_Text_.

Key Takeaway:

Risk measures are currently neutral (intermediate term) to positive (short-term). The obvious flash point is Greece, which continues to play chicken with the EU. That said, while the probability of Greece's exit from the Eurozone continues to rise, the expected fallout from Grexit appears to continue to fall.

European Financial CDS - Swaps mostly tightened in Europe last week. However, with the continued absence of a deal for Greece's bailout, bank swaps in that country widened between 298 bps and 639 bps.

European Banking Monitor: Grexit Fears Continue to Push Greek FInancials Swaps - chart1 financials cds

Sovereign CDS – Sovereign swaps mostly tightened over last week. Spanish and French sovereign swaps tightened the most, by -5 bps to 100 and -3 bps to 38, respectively.

_Given request A_. Echo the lines of the entries starting with the line that contains "Add a new dependency with the green plus" and going on through the end of the entries, both ends included. Leave the pictures out of your reply.

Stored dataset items
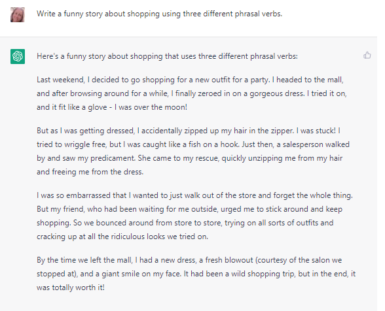Image resolution: width=385 pixels, height=311 pixels.
Task: Click the green ChatGPT logo avatar
Action: pos(18,56)
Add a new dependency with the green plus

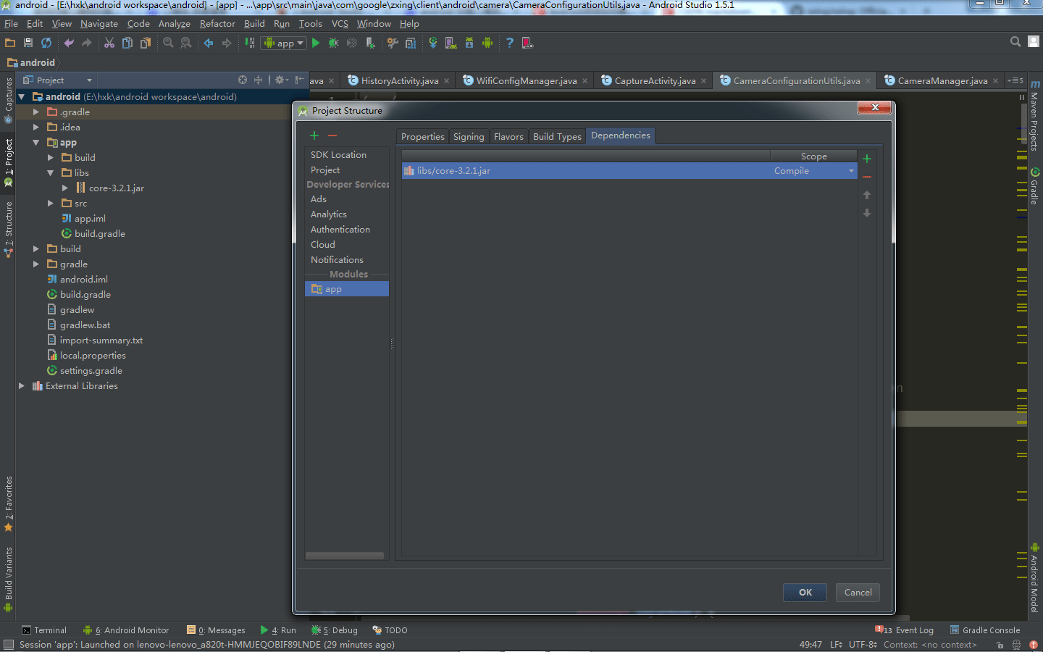click(x=867, y=157)
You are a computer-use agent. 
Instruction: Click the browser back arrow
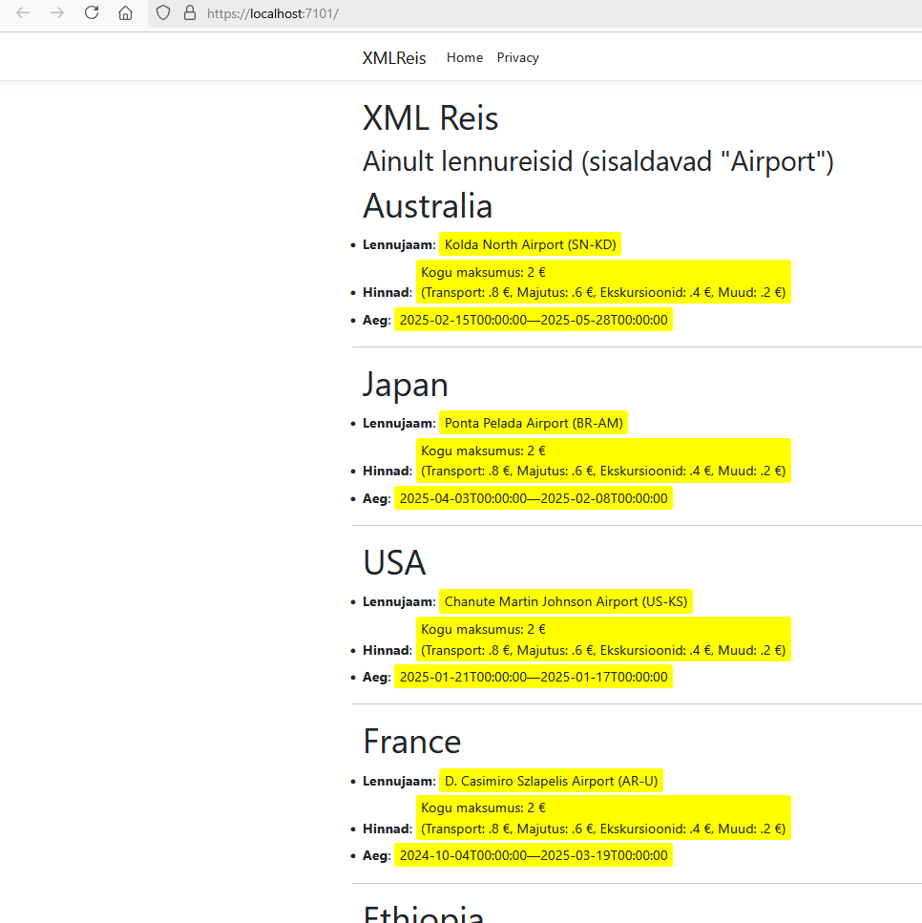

_Given request B_. Duplicate the entire Grexit market commentary word for word.

_Exercise response A_.
Add a new dependency with the green plus

click(x=867, y=157)
You are a computer-use agent. 
Instruction: Click the browser back arrow

_Exercise response B_.
Key Takeaway:

Risk measures are currently neutral (intermediate term) to positive (short-term). The obvious flash point is Greece, which continues to play chicken with the EU. That said, while the probability of Greece's exit from the Eurozone continues to rise, the expected fallout from Grexit appears to continue to fall.

European Financial CDS - Swaps mostly tightened in Europe last week. However, with the continued absence of a deal for Greece's bailout, bank swaps in that country widened between 298 bps and 639 bps.

European Banking Monitor: Grexit Fears Continue to Push Greek FInancials Swaps - chart1 financials cds

Sovereign CDS – Sovereign swaps mostly tightened over last week. Spanish and French sovereign swaps tightened the most, by -5 bps to 100 and -3 bps to 38, respectively.